* _ASSIGNED TASK_:
Write out, precisely and in full, each line of the material.

• • • •

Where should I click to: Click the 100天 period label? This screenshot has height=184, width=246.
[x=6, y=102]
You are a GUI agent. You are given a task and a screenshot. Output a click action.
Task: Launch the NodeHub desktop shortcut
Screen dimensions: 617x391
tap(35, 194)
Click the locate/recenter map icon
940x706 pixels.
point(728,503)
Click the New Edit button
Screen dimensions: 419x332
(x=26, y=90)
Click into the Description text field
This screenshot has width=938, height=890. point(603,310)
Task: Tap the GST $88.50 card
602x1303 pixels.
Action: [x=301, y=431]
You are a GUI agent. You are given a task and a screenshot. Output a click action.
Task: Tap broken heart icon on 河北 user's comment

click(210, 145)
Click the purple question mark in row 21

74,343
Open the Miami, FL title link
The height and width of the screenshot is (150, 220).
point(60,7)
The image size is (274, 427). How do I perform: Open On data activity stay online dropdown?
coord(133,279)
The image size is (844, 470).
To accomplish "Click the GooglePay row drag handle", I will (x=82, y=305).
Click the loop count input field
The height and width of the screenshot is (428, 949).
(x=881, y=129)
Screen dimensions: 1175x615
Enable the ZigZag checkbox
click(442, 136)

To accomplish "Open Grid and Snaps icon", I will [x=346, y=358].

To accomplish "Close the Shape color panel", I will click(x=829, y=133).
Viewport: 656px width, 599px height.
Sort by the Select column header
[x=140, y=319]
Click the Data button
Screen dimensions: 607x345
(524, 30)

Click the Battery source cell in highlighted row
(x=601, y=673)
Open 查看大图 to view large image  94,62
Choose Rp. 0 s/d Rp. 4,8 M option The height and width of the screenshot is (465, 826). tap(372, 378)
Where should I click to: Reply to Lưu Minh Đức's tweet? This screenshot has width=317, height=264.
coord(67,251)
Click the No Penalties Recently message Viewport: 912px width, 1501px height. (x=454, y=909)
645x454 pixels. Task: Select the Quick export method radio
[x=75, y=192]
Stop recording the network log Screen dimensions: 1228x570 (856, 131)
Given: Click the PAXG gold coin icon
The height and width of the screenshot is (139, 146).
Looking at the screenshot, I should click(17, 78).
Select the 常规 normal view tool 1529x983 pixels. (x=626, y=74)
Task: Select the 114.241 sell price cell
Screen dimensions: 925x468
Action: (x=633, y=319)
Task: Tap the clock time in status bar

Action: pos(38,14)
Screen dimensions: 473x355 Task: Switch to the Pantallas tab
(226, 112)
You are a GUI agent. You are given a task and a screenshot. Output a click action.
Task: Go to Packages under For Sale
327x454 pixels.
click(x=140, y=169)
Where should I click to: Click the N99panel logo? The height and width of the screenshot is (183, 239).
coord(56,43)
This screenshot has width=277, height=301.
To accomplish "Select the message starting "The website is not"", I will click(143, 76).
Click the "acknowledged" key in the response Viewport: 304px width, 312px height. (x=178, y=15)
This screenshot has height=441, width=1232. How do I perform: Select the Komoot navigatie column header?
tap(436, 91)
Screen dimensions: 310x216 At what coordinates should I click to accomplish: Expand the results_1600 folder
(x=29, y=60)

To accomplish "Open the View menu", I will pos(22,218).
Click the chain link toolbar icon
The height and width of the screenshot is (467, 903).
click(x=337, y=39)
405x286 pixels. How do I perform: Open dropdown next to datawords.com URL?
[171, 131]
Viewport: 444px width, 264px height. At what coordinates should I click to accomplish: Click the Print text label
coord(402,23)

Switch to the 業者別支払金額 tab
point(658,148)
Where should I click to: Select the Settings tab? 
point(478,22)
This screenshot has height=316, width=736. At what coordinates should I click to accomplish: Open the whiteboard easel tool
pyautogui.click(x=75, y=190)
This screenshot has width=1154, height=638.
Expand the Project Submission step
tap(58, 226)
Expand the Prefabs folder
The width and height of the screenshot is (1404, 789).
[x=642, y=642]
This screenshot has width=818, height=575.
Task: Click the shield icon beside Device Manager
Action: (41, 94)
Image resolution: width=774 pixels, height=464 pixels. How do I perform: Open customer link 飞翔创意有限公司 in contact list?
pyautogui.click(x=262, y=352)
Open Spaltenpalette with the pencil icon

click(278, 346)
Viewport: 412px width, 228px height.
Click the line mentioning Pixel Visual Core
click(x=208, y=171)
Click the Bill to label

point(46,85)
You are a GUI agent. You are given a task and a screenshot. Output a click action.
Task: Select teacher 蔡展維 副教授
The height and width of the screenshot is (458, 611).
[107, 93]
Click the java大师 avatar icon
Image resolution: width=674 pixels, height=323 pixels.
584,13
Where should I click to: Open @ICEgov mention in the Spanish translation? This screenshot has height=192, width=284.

• • • •

* _TASK ANSWER_:
Where should I click to: Click the 100天 period label? This screenshot has height=184, width=246.
[x=6, y=102]
You are a GUI agent. You are given a task and a screenshot. Output a click action.
Task: Launch the NodeHub desktop shortcut
Screen dimensions: 617x391
tap(35, 194)
Click the locate/recenter map icon
940x706 pixels.
point(728,503)
Click the New Edit button
Screen dimensions: 419x332
(x=26, y=90)
Click into the Description text field
This screenshot has width=938, height=890. point(603,310)
Task: Tap the GST $88.50 card
602x1303 pixels.
Action: [x=301, y=431]
You are a GUI agent. You are given a task and a screenshot. Output a click action.
Task: Tap broken heart icon on 河北 user's comment

click(210, 145)
Click the purple question mark in row 21

74,343
Open the Miami, FL title link
The height and width of the screenshot is (150, 220).
point(60,7)
The image size is (274, 427). How do I perform: Open On data activity stay online dropdown?
coord(133,279)
The image size is (844, 470).
To accomplish "Click the GooglePay row drag handle", I will (x=82, y=305).
Click the loop count input field
The height and width of the screenshot is (428, 949).
(x=881, y=129)
Screen dimensions: 1175x615
Enable the ZigZag checkbox
click(442, 136)

To accomplish "Open Grid and Snaps icon", I will [x=346, y=358].

To accomplish "Close the Shape color panel", I will click(x=829, y=133).
Viewport: 656px width, 599px height.
Sort by the Select column header
[x=140, y=319]
Click the Data button
Screen dimensions: 607x345
(524, 30)

Click the Battery source cell in highlighted row
(x=601, y=673)
Open 查看大图 to view large image  94,62
Choose Rp. 0 s/d Rp. 4,8 M option The height and width of the screenshot is (465, 826). tap(372, 378)
Where should I click to: Reply to Lưu Minh Đức's tweet? This screenshot has width=317, height=264.
coord(67,251)
Click the No Penalties Recently message Viewport: 912px width, 1501px height. (x=454, y=909)
645x454 pixels. Task: Select the Quick export method radio
[x=75, y=192]
Stop recording the network log Screen dimensions: 1228x570 (856, 131)
Given: Click the PAXG gold coin icon
The height and width of the screenshot is (139, 146).
Looking at the screenshot, I should click(17, 78).
Select the 常规 normal view tool 1529x983 pixels. (x=626, y=74)
Task: Select the 114.241 sell price cell
Screen dimensions: 925x468
Action: (x=633, y=319)
Task: Tap the clock time in status bar

Action: pos(38,14)
Screen dimensions: 473x355 Task: Switch to the Pantallas tab
(226, 112)
You are a GUI agent. You are given a task and a screenshot. Output a click action.
Task: Go to Packages under For Sale
327x454 pixels.
click(x=140, y=169)
Where should I click to: Click the N99panel logo? The height and width of the screenshot is (183, 239).
coord(56,43)
This screenshot has width=277, height=301.
To accomplish "Select the message starting "The website is not"", I will click(143, 76).
Click the "acknowledged" key in the response Viewport: 304px width, 312px height. (x=178, y=15)
This screenshot has height=441, width=1232. How do I perform: Select the Komoot navigatie column header?
tap(436, 91)
Screen dimensions: 310x216 At what coordinates should I click to accomplish: Expand the results_1600 folder
(x=29, y=60)

To accomplish "Open the View menu", I will pos(22,218).
Click the chain link toolbar icon
The height and width of the screenshot is (467, 903).
click(x=337, y=39)
405x286 pixels. How do I perform: Open dropdown next to datawords.com URL?
[171, 131]
Viewport: 444px width, 264px height. At what coordinates should I click to accomplish: Click the Print text label
coord(402,23)

Switch to the 業者別支払金額 tab
point(658,148)
Where should I click to: Select the Settings tab? 
point(478,22)
This screenshot has height=316, width=736. At what coordinates should I click to accomplish: Open the whiteboard easel tool
pyautogui.click(x=75, y=190)
This screenshot has width=1154, height=638.
Expand the Project Submission step
tap(58, 226)
Expand the Prefabs folder
The width and height of the screenshot is (1404, 789).
[x=642, y=642]
This screenshot has width=818, height=575.
Task: Click the shield icon beside Device Manager
Action: (41, 94)
Image resolution: width=774 pixels, height=464 pixels. How do I perform: Open customer link 飞翔创意有限公司 in contact list?
pyautogui.click(x=262, y=352)
Open Spaltenpalette with the pencil icon

click(278, 346)
Viewport: 412px width, 228px height.
Click the line mentioning Pixel Visual Core
click(x=208, y=171)
Click the Bill to label

point(46,85)
You are a GUI agent. You are given a task and a screenshot. Output a click action.
Task: Select teacher 蔡展維 副教授
The height and width of the screenshot is (458, 611).
[107, 93]
Click the java大师 avatar icon
Image resolution: width=674 pixels, height=323 pixels.
584,13
Where should I click to: Open @ICEgov mention in the Spanish translation? This screenshot has height=192, width=284.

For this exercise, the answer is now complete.